• **WHAT IS BEING ASKED**
Type the entries out again exactly as they read, but leave every picture behind.
◆ ◆ ◆
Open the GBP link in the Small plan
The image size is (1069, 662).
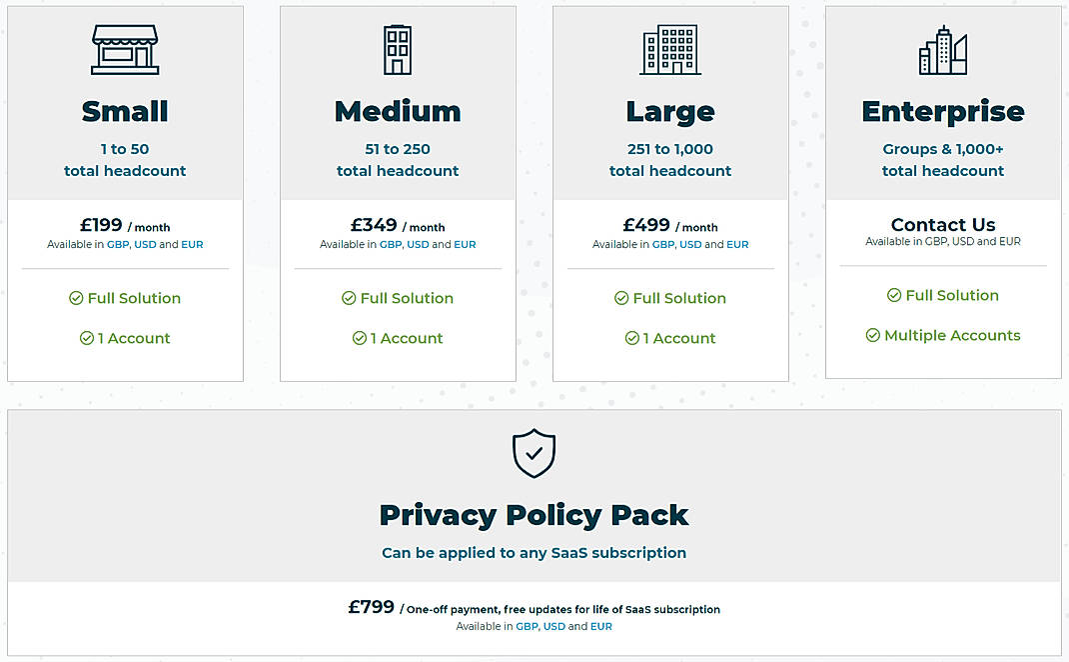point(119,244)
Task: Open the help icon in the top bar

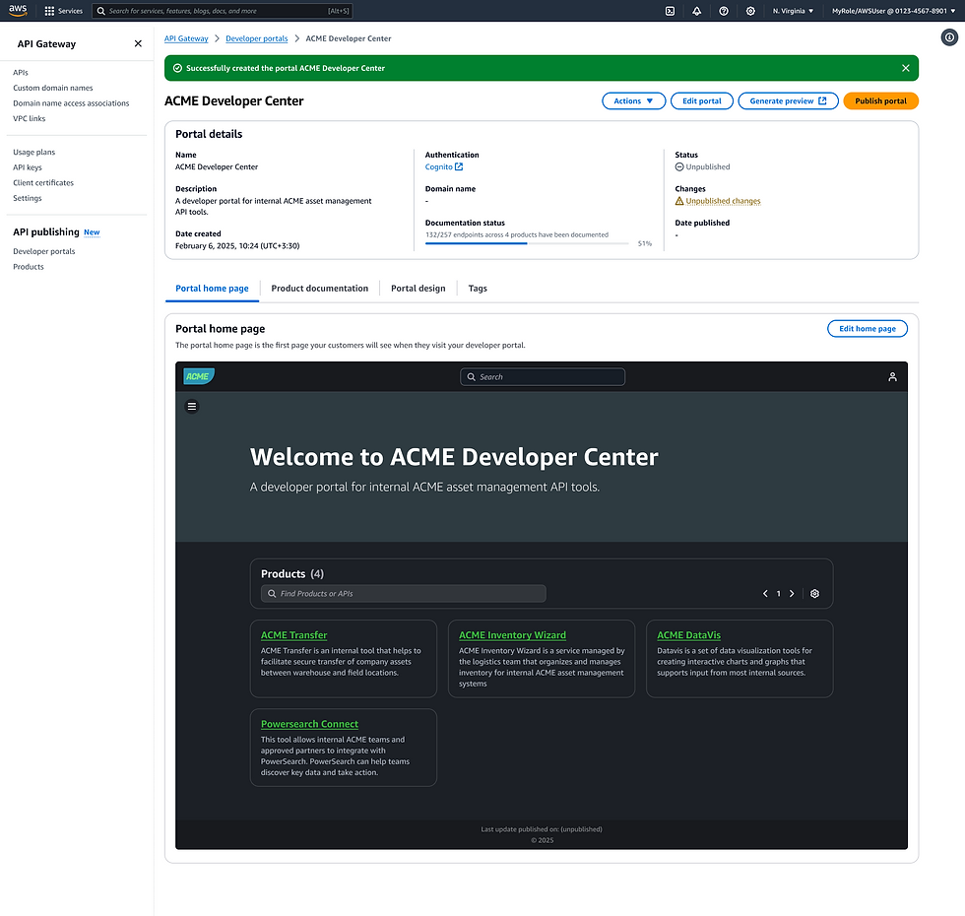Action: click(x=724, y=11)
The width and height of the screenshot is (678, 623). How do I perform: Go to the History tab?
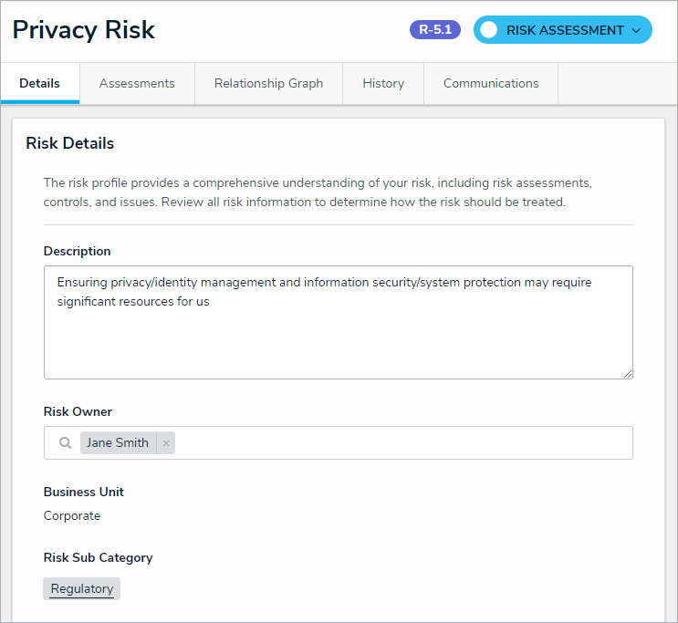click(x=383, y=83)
◆ ◆ ◆
• **TASK RESPONSE**
Open the GBP link in the Small plan
The image size is (1069, 662).
point(119,244)
Task: Open the help icon in the top bar

Action: click(x=724, y=11)
The width and height of the screenshot is (678, 623). How do I perform: Go to the History tab?
click(x=383, y=83)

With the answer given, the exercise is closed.